Sunday, April 21, 2019

Easter 2019

The headlines this morning about the bombing of churches packed on Easter morning in Sri Lanka seemed shockingly familiar this year. Only two years ago  Moslem fanatics in Egypt set off bombs in two crowded Coptic Christian churches on Palm Sunday. The explosions killed almost a hundred people and wounded many more. As of now the death toll in Sri Lanka is over 200.

During the past few years a friend of mine has worked to compile daily accounts of attacks on Christians all over the world. It is hard to read these accounts of varying brutality that occur practically every day. Most of the attacks are carried out by fanatical Moslems. Christians are beaten, raped, robbed, tortured, and murdered mainly because they are Christian. 

On another occasion during Easter season members of the Islamic State murdered four nuns of the Missionaries of Charity working in an elder care facility in Aden, Yemen. A few years ago, on the day after Easter, Taliban suicide bombers murdered over 65 Christian worshippers in Pakistan and wounded over 300. The only crime of those people, like so many thousands of others brutally persecuted in recent years, was that they were Christians. 

What is so bad about Christianity? Why do extremists, both secular and religious, hate it so much? Maybe I should ask, why do they fear it so much? 

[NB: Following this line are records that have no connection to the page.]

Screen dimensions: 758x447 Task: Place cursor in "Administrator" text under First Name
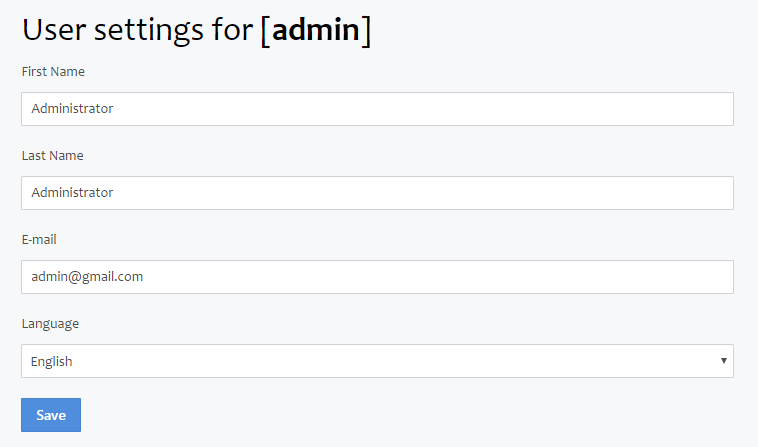coord(72,109)
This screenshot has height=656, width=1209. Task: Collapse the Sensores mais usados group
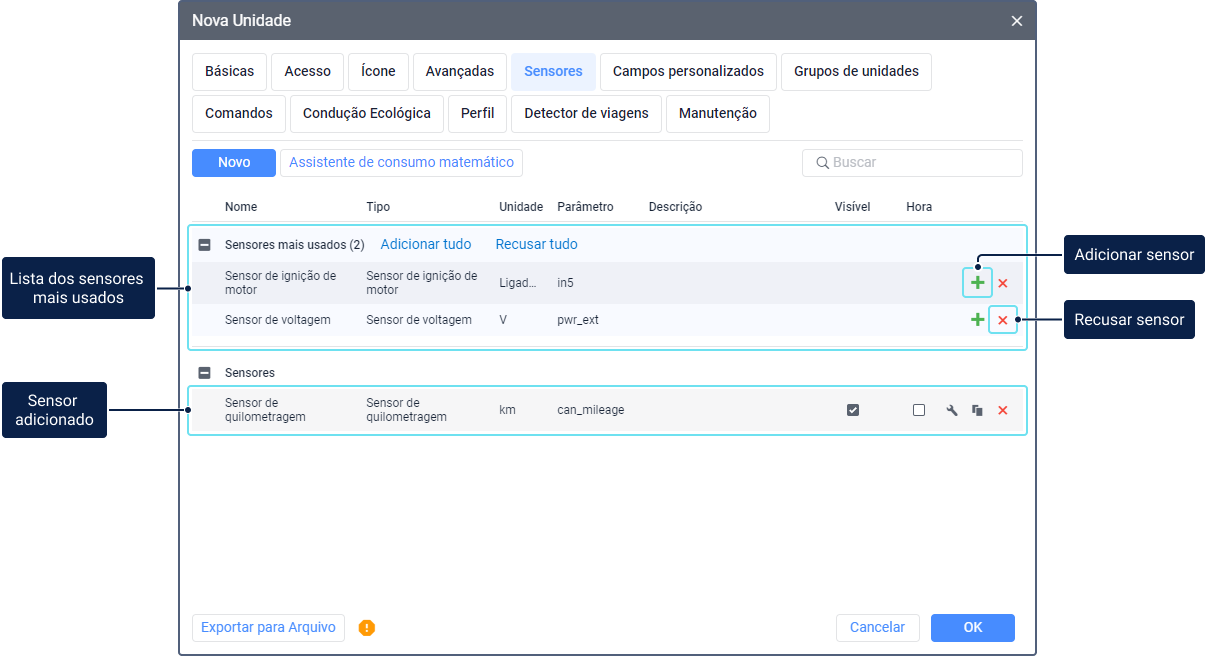pyautogui.click(x=205, y=245)
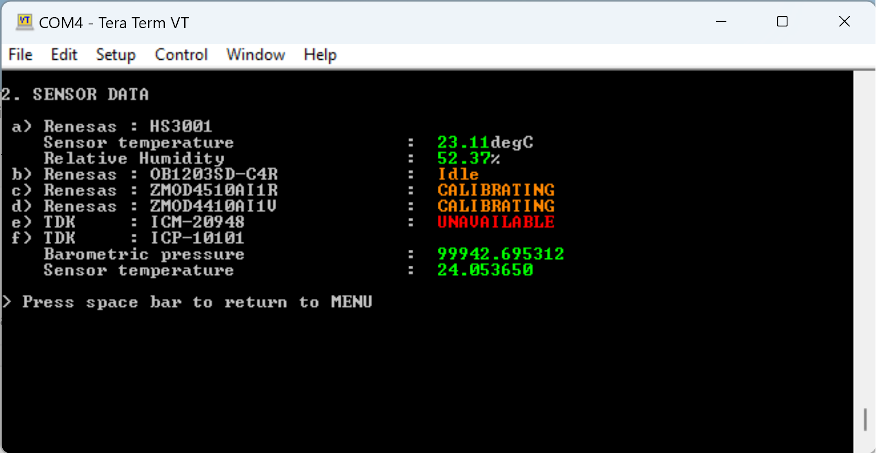The image size is (876, 453).
Task: Open the File menu
Action: point(21,55)
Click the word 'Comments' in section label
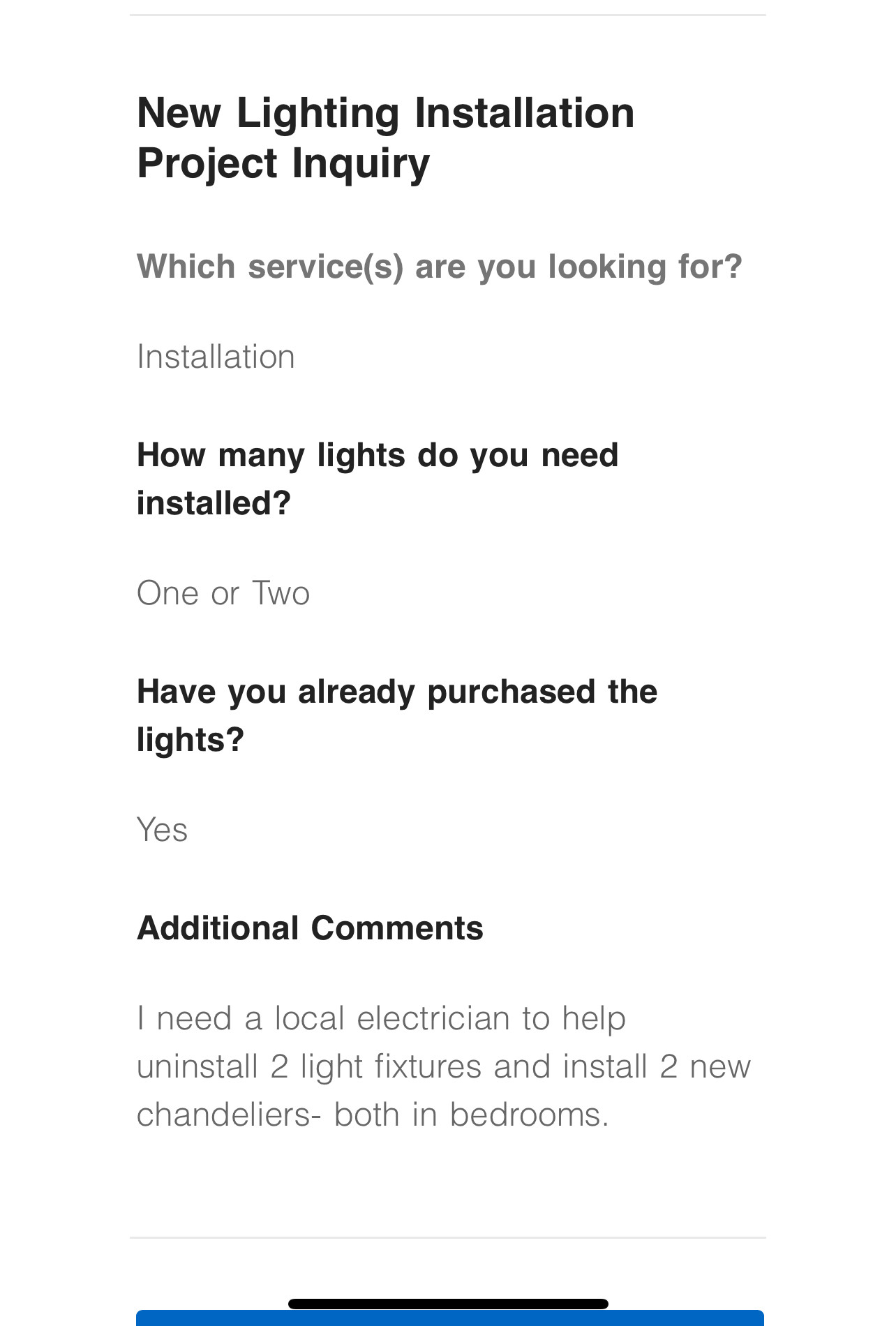This screenshot has height=1326, width=896. [x=397, y=928]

Even after the Resurrection of Jesus on Easter Sunday, his subsequent Ascension forty days later, and the incredible events of Pentecost, St. Peter did not fully understand the implications of the Resurrection. Only after a personal vision convinced him that Jesus died and rose for all, did Peter see the light. He said,

“Now I really understand that God is not a respecter of persons, but in every nation he who fears him and does what is right is acceptable to him."

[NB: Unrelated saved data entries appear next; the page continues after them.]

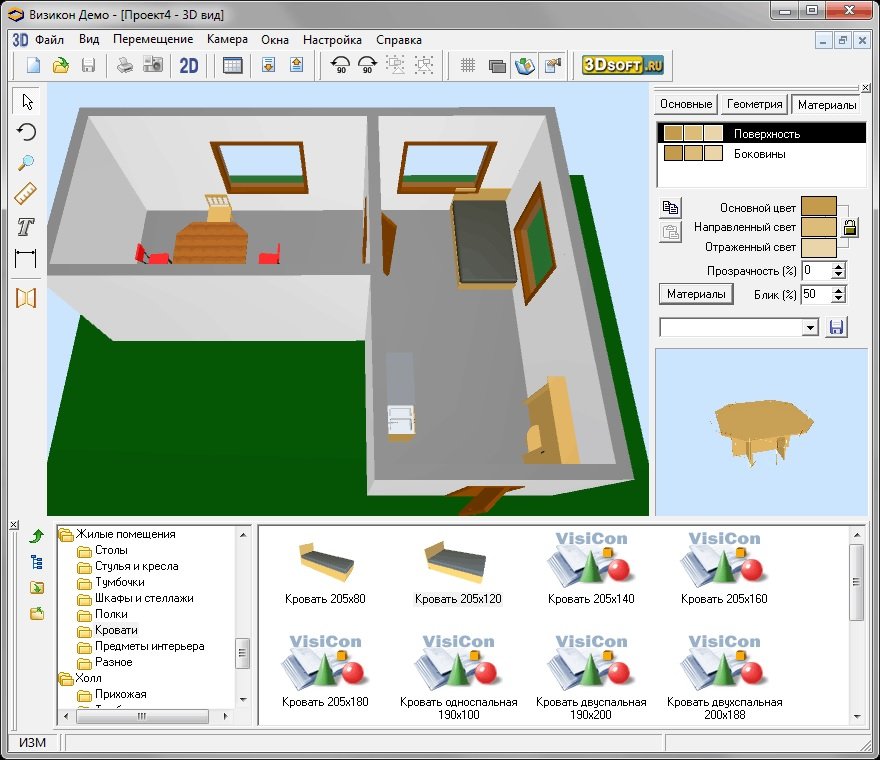
Task: Save material with the floppy disk icon
Action: tap(836, 328)
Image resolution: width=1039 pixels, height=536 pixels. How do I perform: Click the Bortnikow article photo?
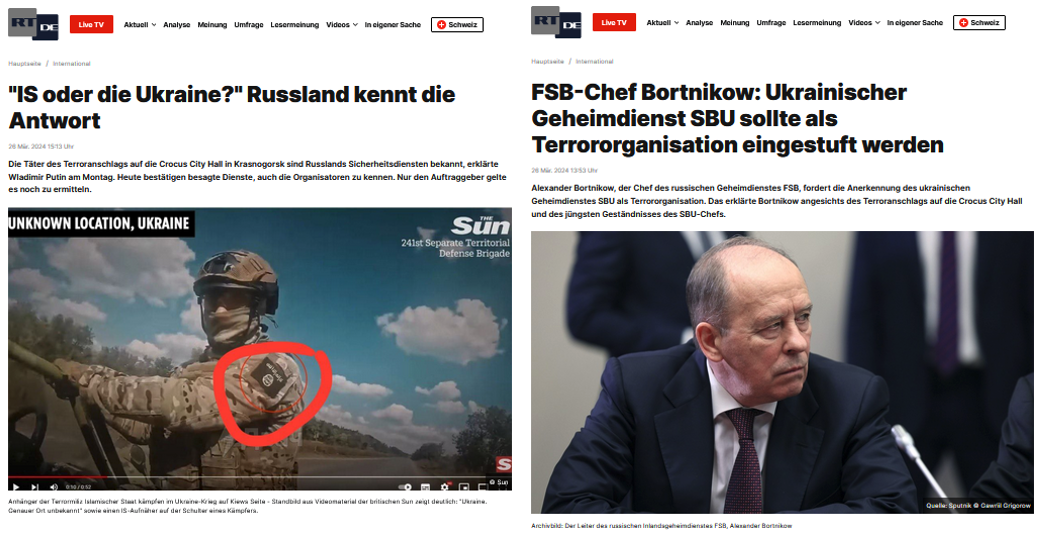[782, 372]
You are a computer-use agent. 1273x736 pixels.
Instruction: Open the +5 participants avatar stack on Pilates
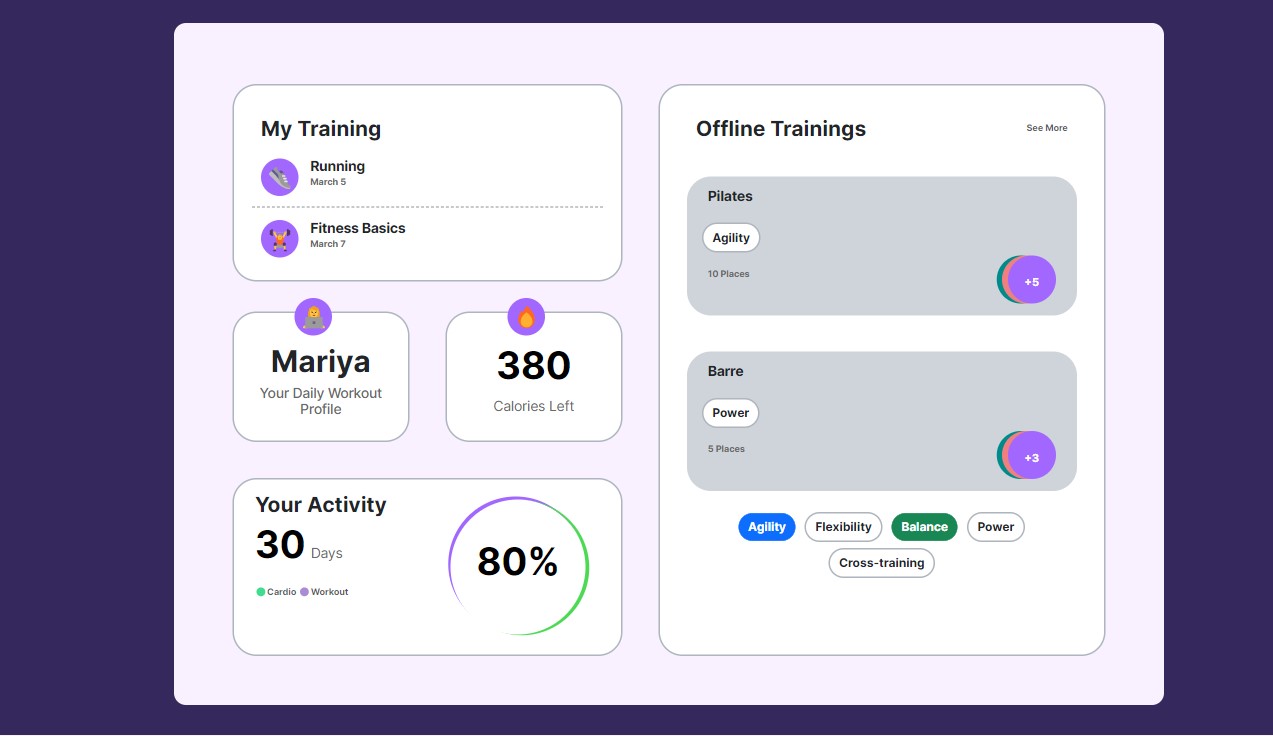[x=1030, y=280]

I have come to believe with Peter that God is not a respecter of persons, and that anyone who does right is acceptable to God. Still, I like being a Christian, especially a Catholic. I like the half hour of peace that attendance at daily Mass provides. I like the fact that I am not permitted or exhorted to kill innocent people, or even be angry at the guilty. But most of all, I like a religion that believes in and holds out hope for resurrection, for a life after death.

I like to think that the worshippers bombed in Sri Lanka or Egypt or the four nuns murdered in Yemen are living a new life, and that they are not just rotting bodies being picked apart by vultures. Some may think otherwise but what good  does that do them? It also strikes me that in reading accounts of the lives of the persecuted, they, like tens of thousands of other Christians who have also been brutally persecuted, had already given up their lives in the service of others. Like Jesus, they went about doing good and healing.

For Christians Easter, coming as it usually does at the outset of Spring, will always be a sign of new life.



The word "Easter" comes from a Germanic goddess of spring. Latin peoples used the word pasqua from the Jewish pasch or passover. When the Germanic peoples were converted, the Church wisely associated the word for Springtime with the feast of the Risen Lord. All around us new life is springing from the dead of winter. As the last traces of snow disappear, the flowers miraculously push their way up through their winter tomb.

Happy Easter!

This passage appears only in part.